▶ [Task description]:
Pick out every line of the entries below that contains the string "Viewport", treating uppercase and lowercase as different, and copy each of those lines.

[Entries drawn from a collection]
-------------------------
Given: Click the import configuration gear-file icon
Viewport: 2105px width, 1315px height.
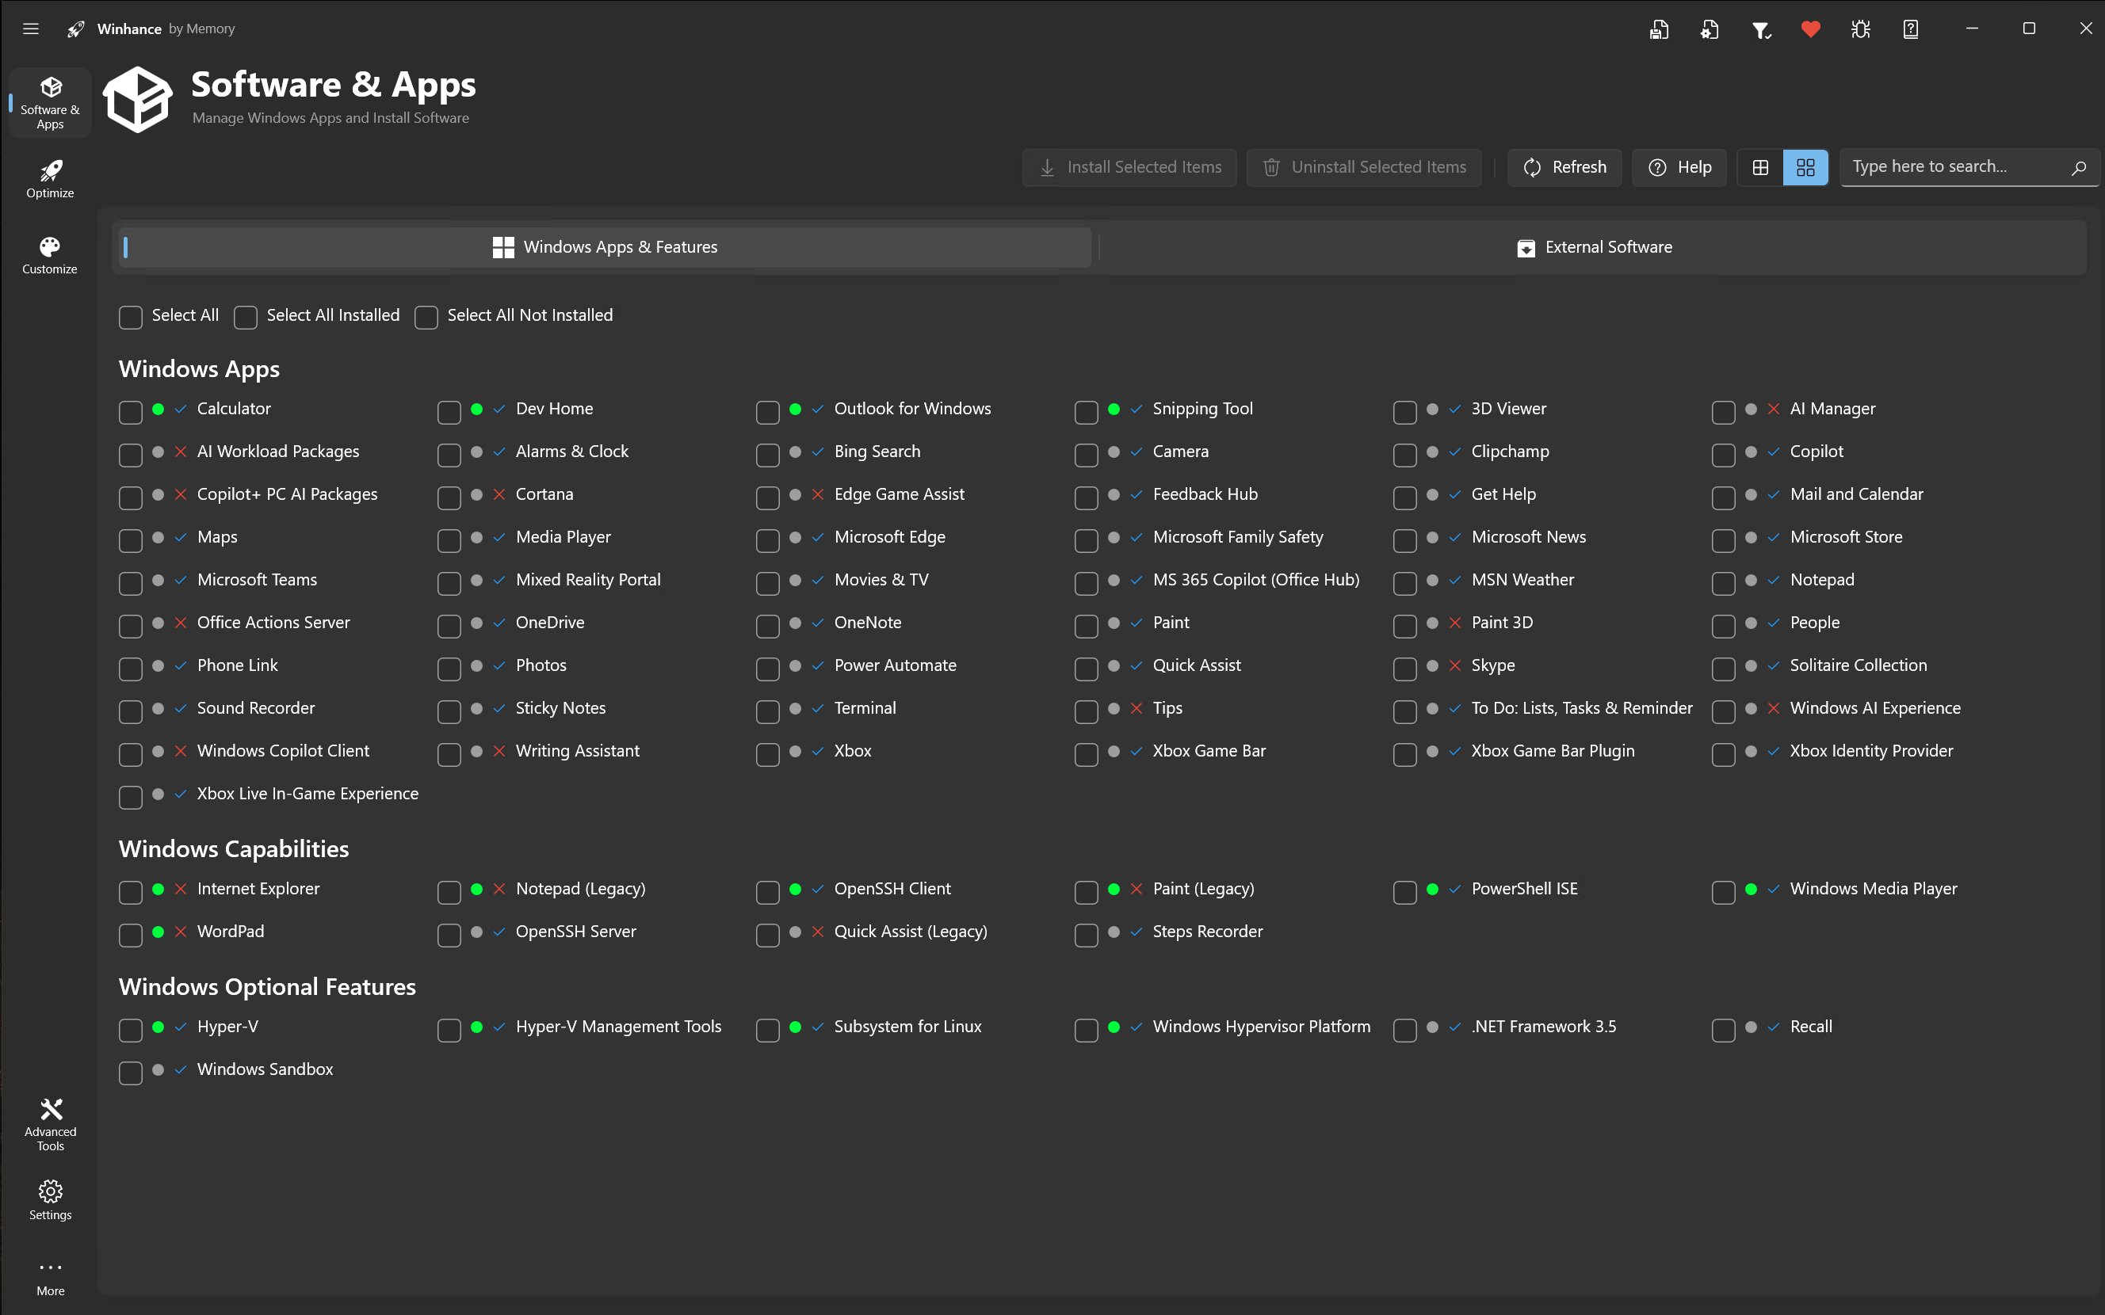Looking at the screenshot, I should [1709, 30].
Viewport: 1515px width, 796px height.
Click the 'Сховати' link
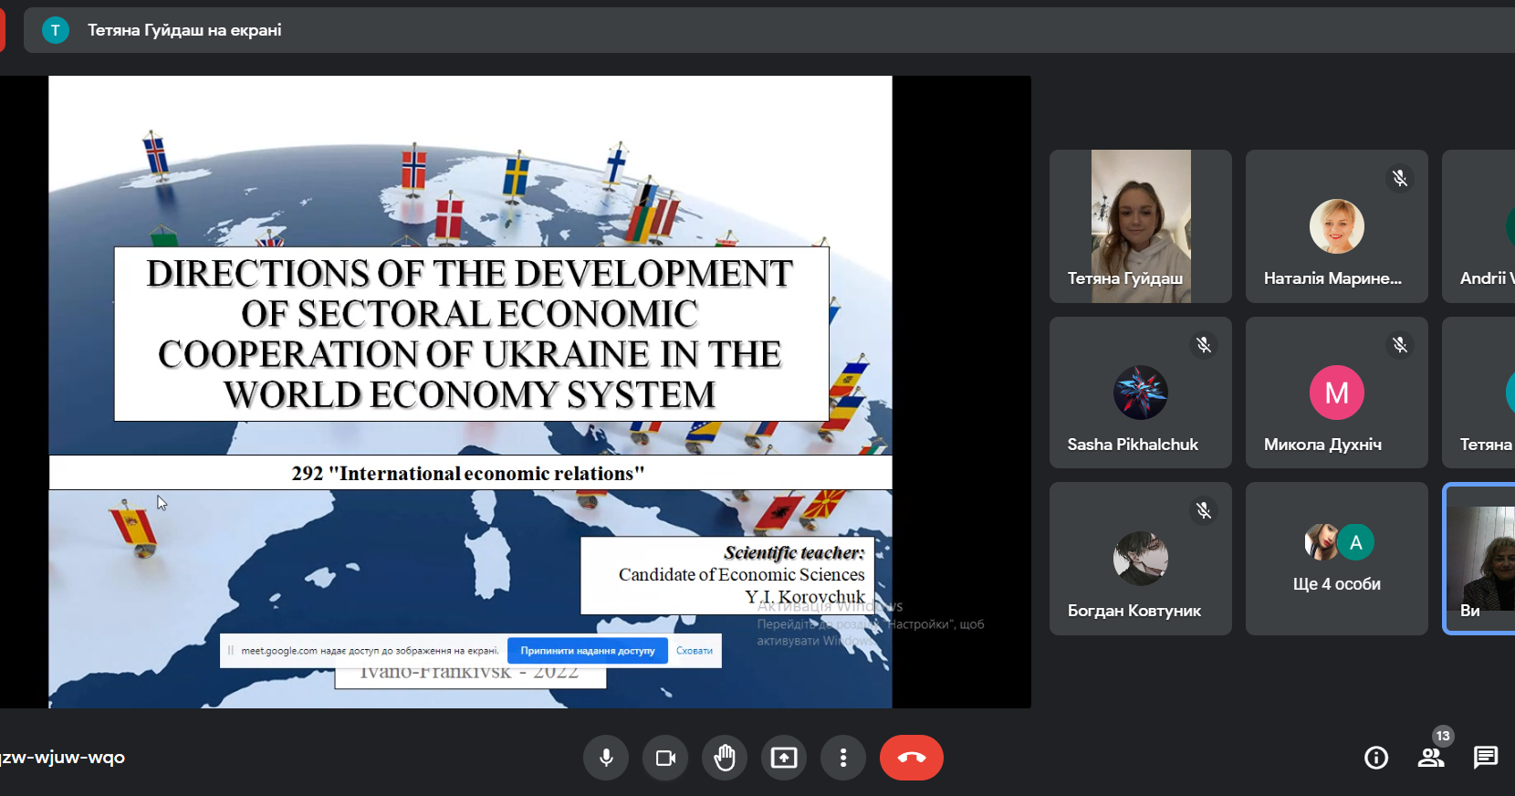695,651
-------------------------
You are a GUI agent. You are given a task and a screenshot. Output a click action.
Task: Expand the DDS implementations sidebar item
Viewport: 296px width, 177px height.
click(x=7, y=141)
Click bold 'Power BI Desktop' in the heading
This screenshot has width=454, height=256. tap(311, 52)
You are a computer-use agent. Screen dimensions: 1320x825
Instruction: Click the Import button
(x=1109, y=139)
-------------------------
▶ [Correct response]:
Viewport: 2105px width, 1315px height.
Viewport: 1515px width, 796px height.
Viewport: 296px width, 177px height.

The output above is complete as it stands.